EXERCISE DESCRIPTION: The response must contain the complete data, printed exactly.

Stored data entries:
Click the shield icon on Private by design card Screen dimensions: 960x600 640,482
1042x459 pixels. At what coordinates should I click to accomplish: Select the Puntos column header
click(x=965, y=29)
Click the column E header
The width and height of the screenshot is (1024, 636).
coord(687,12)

SOLUTION FOR THIS EXERCISE:
Click the shield icon on Private by design card Screen dimensions: 960x600 640,482
1042x459 pixels. At what coordinates should I click to accomplish: Select the Puntos column header
click(x=965, y=29)
Click the column E header
The width and height of the screenshot is (1024, 636).
coord(687,12)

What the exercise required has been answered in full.